**Extracted information**
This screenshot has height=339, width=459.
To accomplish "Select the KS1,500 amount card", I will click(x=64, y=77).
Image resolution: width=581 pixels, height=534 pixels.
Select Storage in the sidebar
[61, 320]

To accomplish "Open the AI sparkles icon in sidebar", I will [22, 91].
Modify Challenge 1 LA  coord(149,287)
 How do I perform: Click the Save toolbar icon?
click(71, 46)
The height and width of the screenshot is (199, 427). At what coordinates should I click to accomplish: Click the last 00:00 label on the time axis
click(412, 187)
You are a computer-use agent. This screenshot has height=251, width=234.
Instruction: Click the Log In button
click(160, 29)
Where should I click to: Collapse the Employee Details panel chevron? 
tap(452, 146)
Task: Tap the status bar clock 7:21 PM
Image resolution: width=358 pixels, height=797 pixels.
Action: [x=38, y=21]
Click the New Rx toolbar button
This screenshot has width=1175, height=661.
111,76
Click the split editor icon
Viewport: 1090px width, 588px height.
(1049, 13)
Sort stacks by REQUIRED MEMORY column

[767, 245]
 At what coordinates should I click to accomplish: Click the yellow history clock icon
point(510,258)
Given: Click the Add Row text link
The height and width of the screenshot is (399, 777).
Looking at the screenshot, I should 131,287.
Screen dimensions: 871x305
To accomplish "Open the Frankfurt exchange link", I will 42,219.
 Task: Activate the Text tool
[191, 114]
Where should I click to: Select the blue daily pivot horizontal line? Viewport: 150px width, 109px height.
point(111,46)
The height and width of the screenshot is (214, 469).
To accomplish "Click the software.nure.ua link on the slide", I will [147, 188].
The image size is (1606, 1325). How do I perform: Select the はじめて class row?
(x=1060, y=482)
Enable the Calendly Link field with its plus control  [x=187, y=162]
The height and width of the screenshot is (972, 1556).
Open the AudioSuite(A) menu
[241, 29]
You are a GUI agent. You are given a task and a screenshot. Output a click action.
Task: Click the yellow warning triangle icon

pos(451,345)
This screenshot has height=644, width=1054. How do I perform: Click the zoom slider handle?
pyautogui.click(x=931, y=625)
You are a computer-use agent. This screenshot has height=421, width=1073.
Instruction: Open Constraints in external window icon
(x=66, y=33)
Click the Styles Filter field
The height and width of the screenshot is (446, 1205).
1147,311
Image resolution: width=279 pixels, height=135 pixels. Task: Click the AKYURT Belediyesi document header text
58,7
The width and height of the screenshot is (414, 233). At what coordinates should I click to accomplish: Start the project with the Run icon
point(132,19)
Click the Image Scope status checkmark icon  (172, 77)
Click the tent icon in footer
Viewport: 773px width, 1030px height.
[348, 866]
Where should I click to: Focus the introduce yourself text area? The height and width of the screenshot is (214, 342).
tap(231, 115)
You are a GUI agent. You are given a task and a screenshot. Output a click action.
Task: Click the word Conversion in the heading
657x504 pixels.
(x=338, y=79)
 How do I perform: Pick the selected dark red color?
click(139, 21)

**Work item**
Pull every line that holds the string "will" out of the records.

**Problem solution**
To accomplish "Select the KS1,500 amount card", I will click(x=64, y=77).
To accomplish "Open the AI sparkles icon in sidebar", I will [22, 91].
To accomplish "Open the Frankfurt exchange link", I will 42,219.
To accomplish "Click the software.nure.ua link on the slide", I will [147, 188].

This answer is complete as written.